[Python-Dev] What does a double coding cookie mean?

Thu Mar 17 15:11:04 EDT 2016

On Thu, Mar 17, 2016 at 9:50 AM, Serhiy Storchaka <storchaka at gmail.com> wrote:
> On 17.03.16 16:55, Guido van Rossum wrote:
>>
>> On Thu, Mar 17, 2016 at 5:04 AM, Serhiy Storchaka <storchaka at gmail.com>
>> wrote:
>>>>
>>>> Should we recommend that everyone use tokenize.detect_encoding()?
>>>
>>>
>>> Likely. However the interface of tokenize.detect_encoding() is not very
>>> simple.
>>
>>
>> I just found that out yesterday. You have to give it a readline()
>> function, which is cumbersome if all you have is a (byte) string and
>> you don't want to split it on lines just yet. And the readline()
>> function raises SyntaxError when the encoding isn't right. I wish
>> there were a lower-level helper that just took a line and told you
>> what the encoding in it was, if any. Then the rest of the logic can be
>> handled by the caller (including the logic of trying up to two lines).
>
>
> The simplest way to detect encoding of bytes string:
>
>     lines = data.splitlines()
>     encoding = tokenize.detect_encoding(iter(lines).__next__)[0]
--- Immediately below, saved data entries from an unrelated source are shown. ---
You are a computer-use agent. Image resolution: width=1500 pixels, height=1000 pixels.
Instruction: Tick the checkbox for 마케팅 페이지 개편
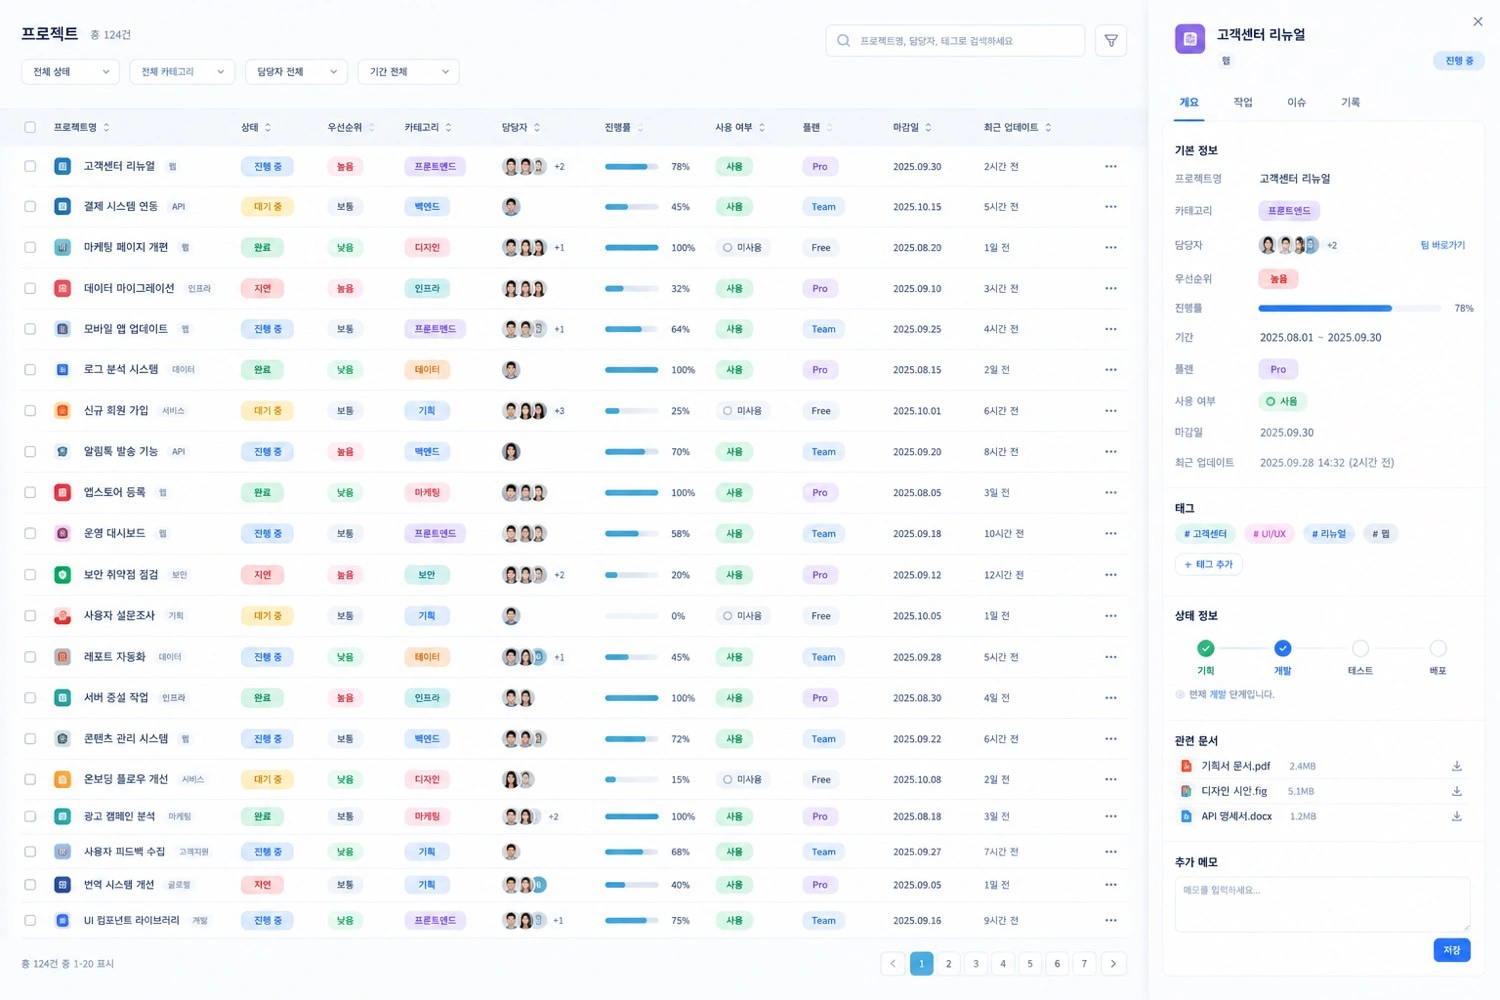[30, 247]
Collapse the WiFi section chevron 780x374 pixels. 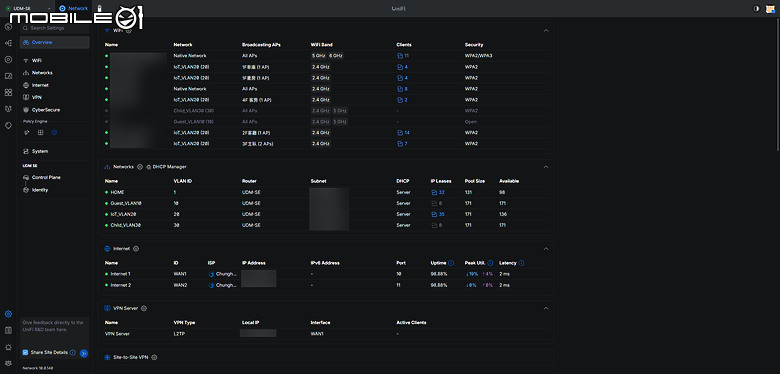pyautogui.click(x=546, y=30)
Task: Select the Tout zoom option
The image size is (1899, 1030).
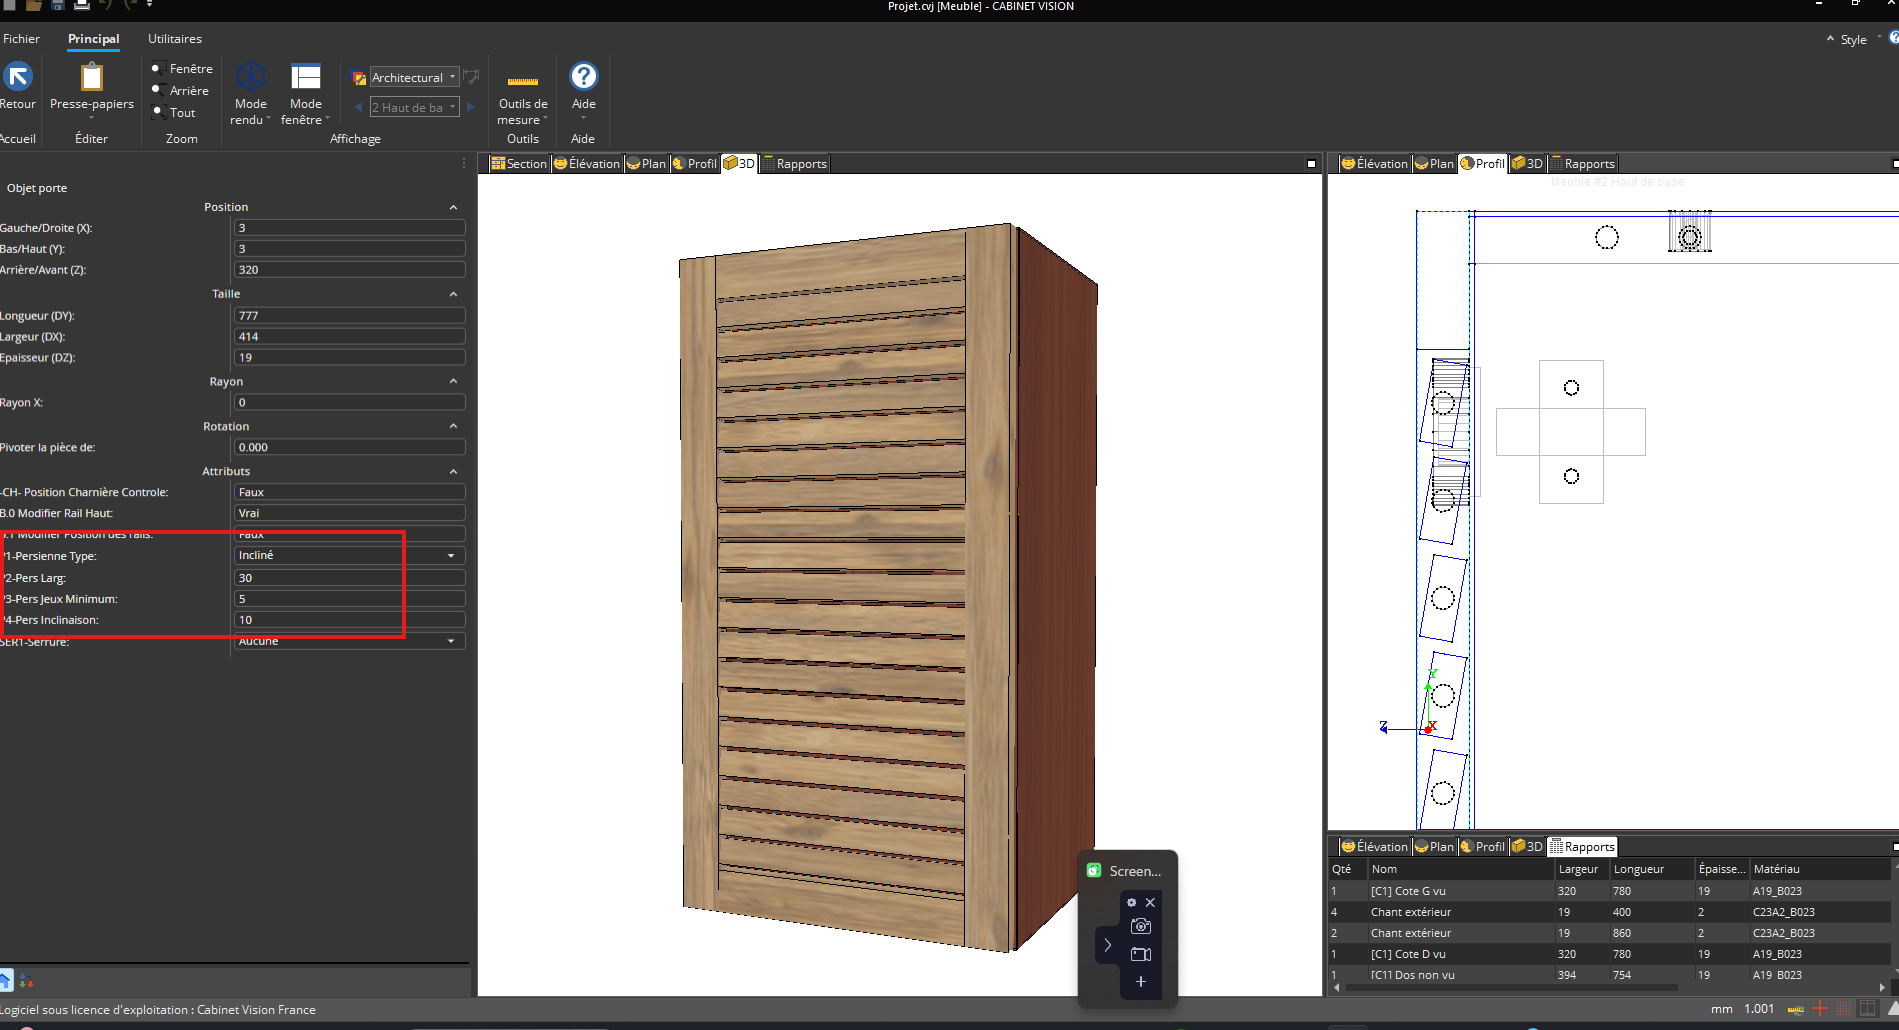Action: point(174,113)
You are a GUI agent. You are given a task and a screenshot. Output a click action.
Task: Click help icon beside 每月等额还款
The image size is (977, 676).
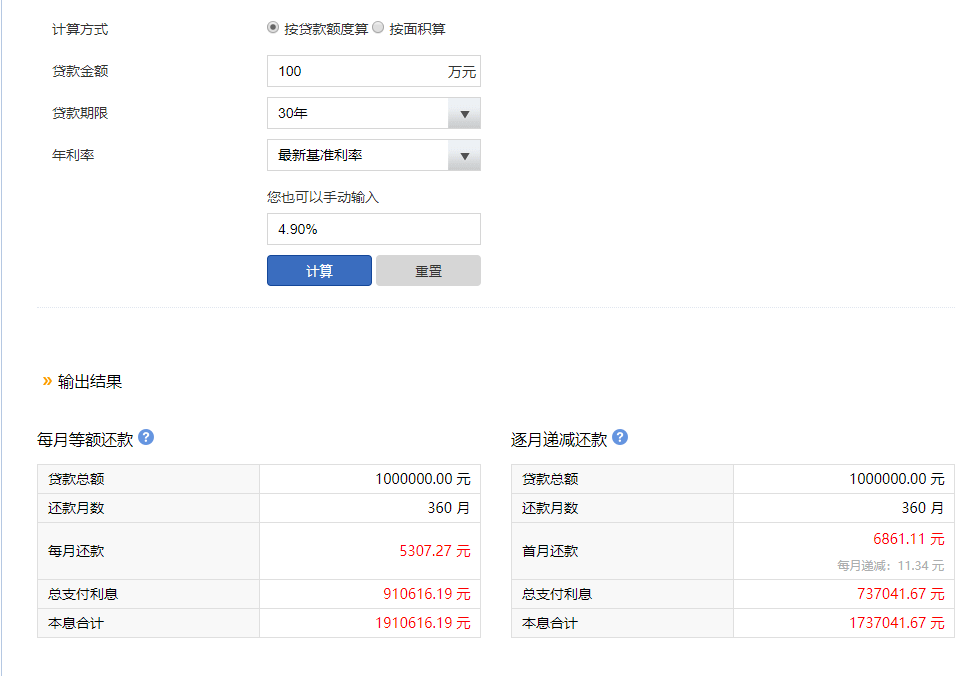(x=146, y=437)
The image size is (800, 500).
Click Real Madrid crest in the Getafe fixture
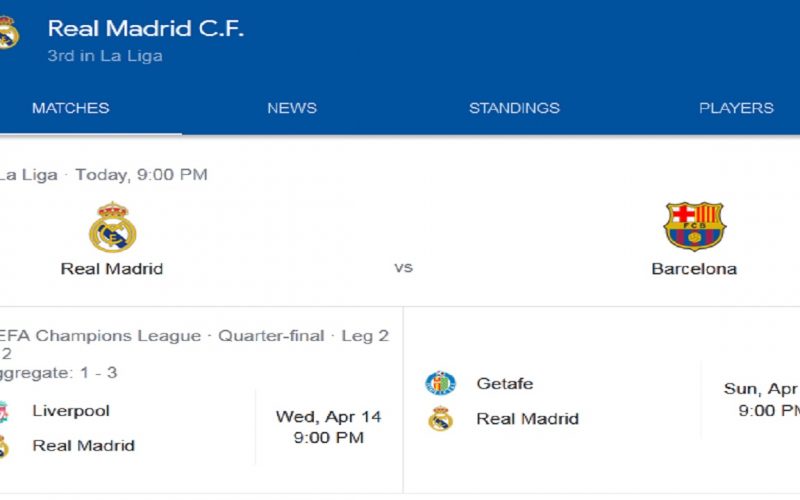coord(440,419)
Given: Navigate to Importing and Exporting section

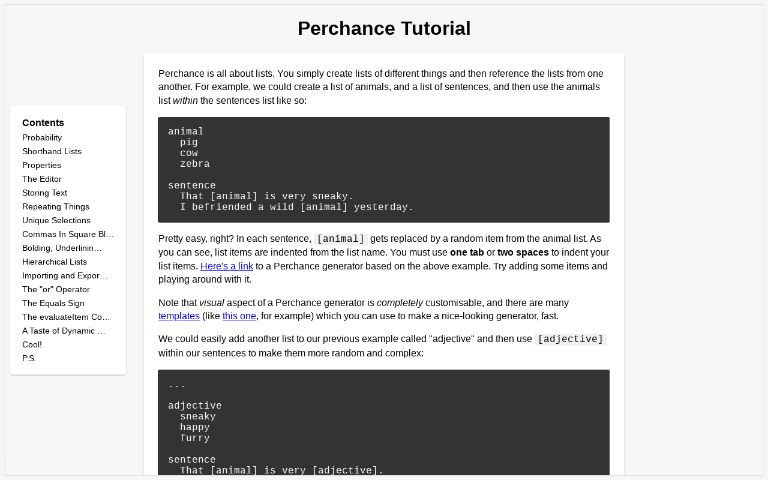Looking at the screenshot, I should coord(65,276).
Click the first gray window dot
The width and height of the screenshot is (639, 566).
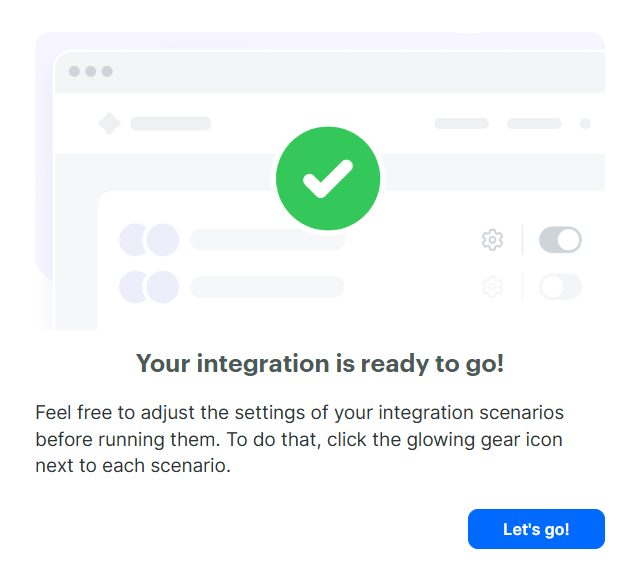point(74,71)
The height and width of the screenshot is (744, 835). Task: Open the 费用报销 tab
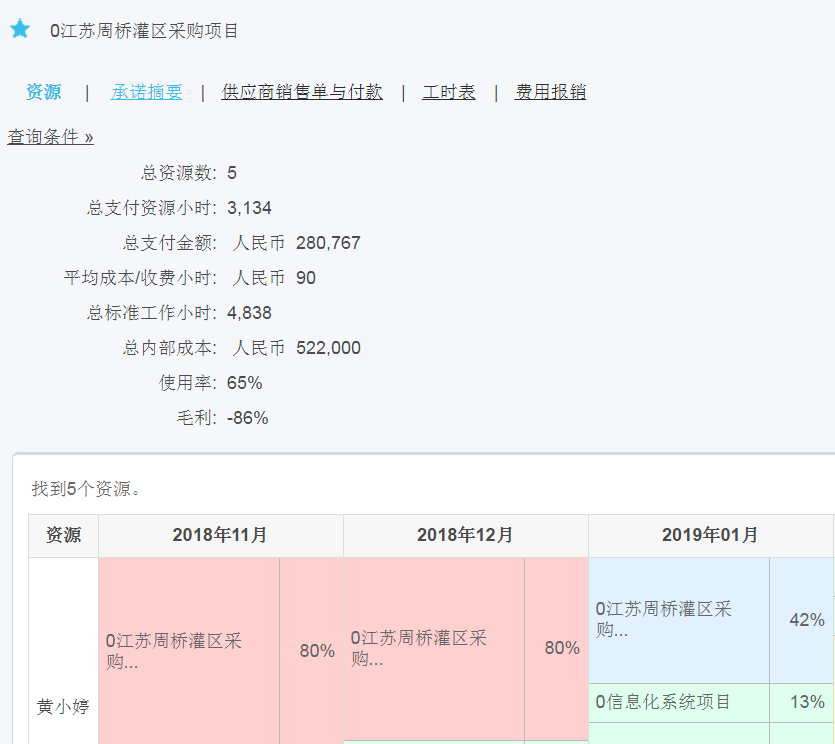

This will raise SyntaxError if the encoding is unknown. That needs to
be caught in mypy's case and then it needs to get the line number from
the exception. I tried this and it was too painful, so now I've just
changed the regex that mypy uses to use non-eager matching
(https://github.com/python/mypy/commit/b291998a46d580df412ed28af1ba1658446b9fe5).

> If you don't want to split all data on lines, the most efficient way in
> Python 3.5 is:
>
>     encoding = tokenize.detect_encoding(io.BytesIO(data).readline)[0]
>
> In Python 3.5 io.BytesIO(data) has constant complexity.

Ditto with the SyntaxError though.

> In older versions for detecting encoding without copying data or splitting
> all data on lines you should write line iterator. For example:
>
>     def iterlines(data):
>         start = 0
>         while True:
>             end = data.find(b'\n', start) + 1
>             if not end:
>                 break
>             yield data[start:end]
>             start = end
>         yield data[start:]
>
>     encoding = tokenize.detect_encoding(iterlines(data).__next__)[0]
>
> or
>
>     it = (m.group() for m in re.finditer(b'.*\n?', data))
>     encoding = tokenize.detect_encoding(it.__next__)
>
> I don't know what approach is more efficient.

Having my own regex was simpler. :-(

-- 
--Guido van Rossum (python.org/~guido)